Member of the Yokosuka City Council
- In office April 2003 – March 2009

Personal details
- Born: 3 December 1975 (age 50) Kita, Tokyo, Japan
- Party: Independent
- Education: Yokosuka High School
- Alma mater: Waseda University

= Yūto Yoshida =

Japanese politician

Yūto Yoshida (吉田 雄人, Yoshida Yūto) is a Japanese politician who served as mayor of Yokosuka, Kanagawa from 10 July 2009 to 9 July 2017.

== Early life ==
After graduating from Yokosuka High School in 1994 and Waseda University in 1999, Yoshida worked at Accenture for two years and then studied political science at graduate school.

== Political career ==
In 2003, Yoshida ran for Yokosuka's assembly election, in which he was the youngest candidate and won the most votes. He was reelected in 2007, gaining more votes than any other candidate again.

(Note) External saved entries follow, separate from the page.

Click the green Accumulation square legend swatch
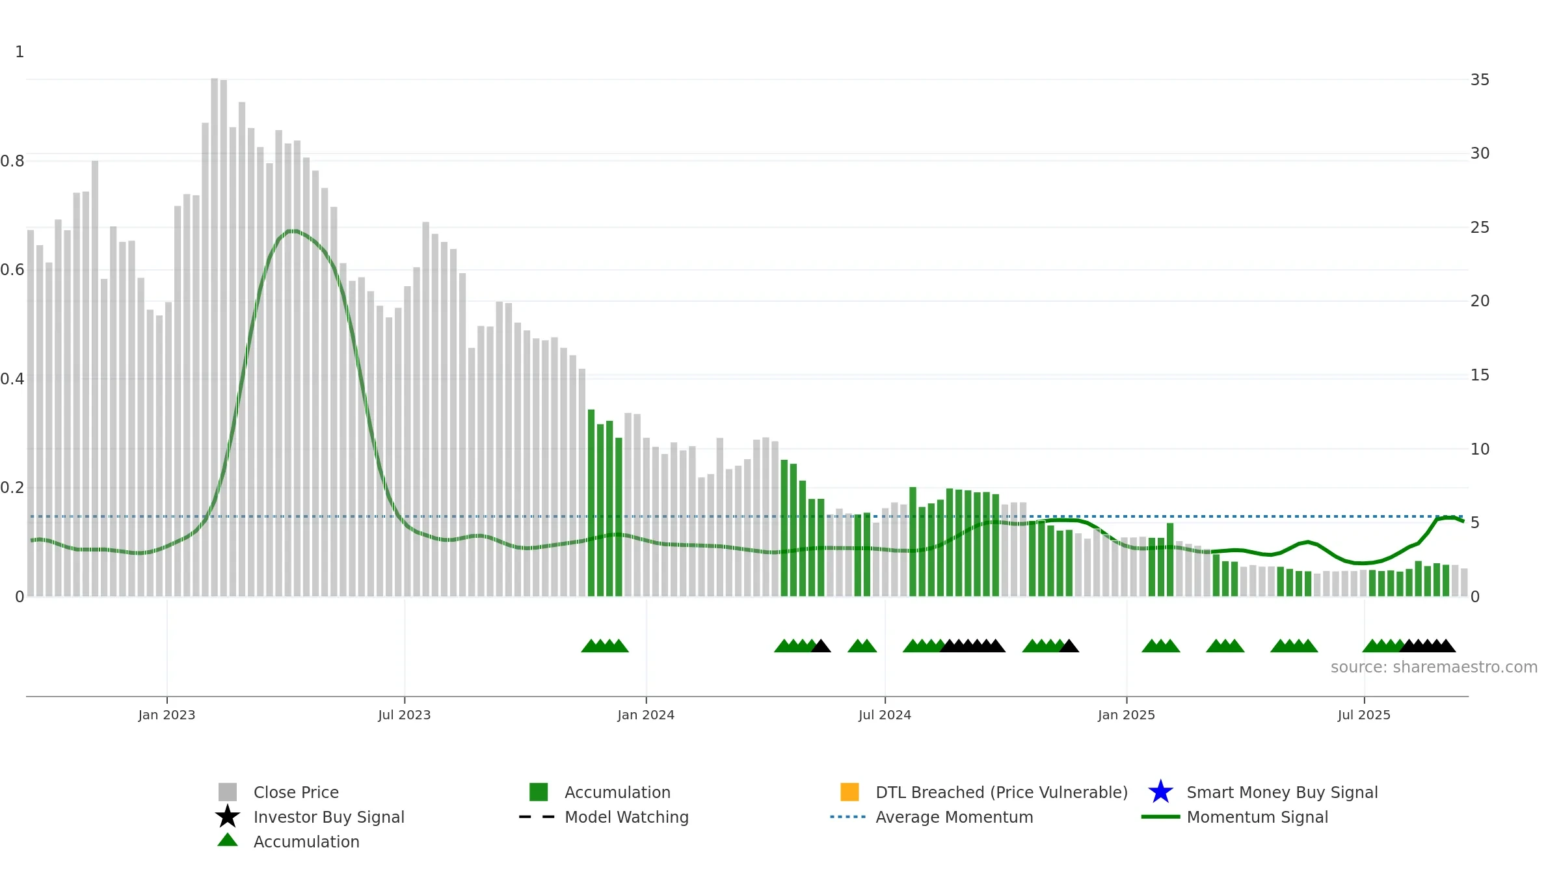Screen dimensions: 1561x878 coord(539,792)
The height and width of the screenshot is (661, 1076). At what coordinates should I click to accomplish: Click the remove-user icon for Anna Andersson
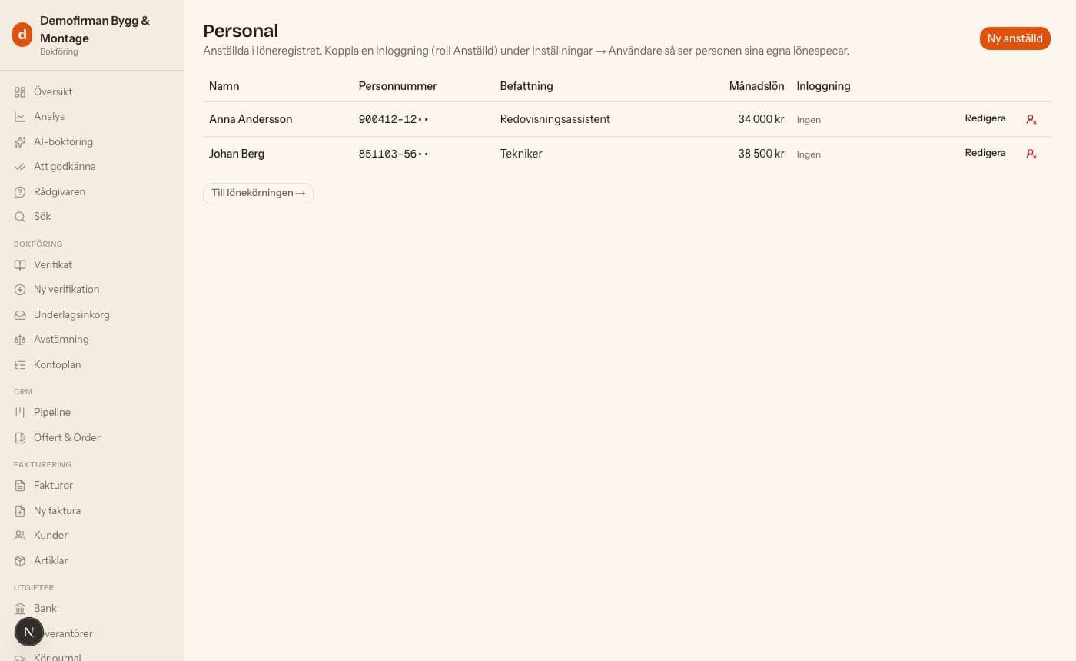click(x=1031, y=119)
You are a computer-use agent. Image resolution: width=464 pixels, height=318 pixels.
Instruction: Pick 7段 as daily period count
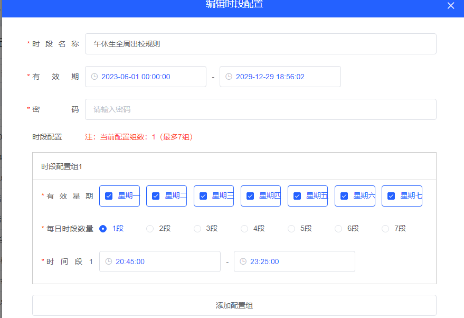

In the mayoral election held on 28 June 2009, Yoshida beat Ryōichi Kabaya, a former government official and the incumbent mayor backed by former Prime Minister Junichirō Koizumi and three major political parties. His victory, making him the first mayor of Yokosuka who has no bureaucratic background since 1973, was seen as a blow to the prospects for Shinjirō Koizumi, Junichirō Koizumi's second son, who planned to run for the upcoming national election.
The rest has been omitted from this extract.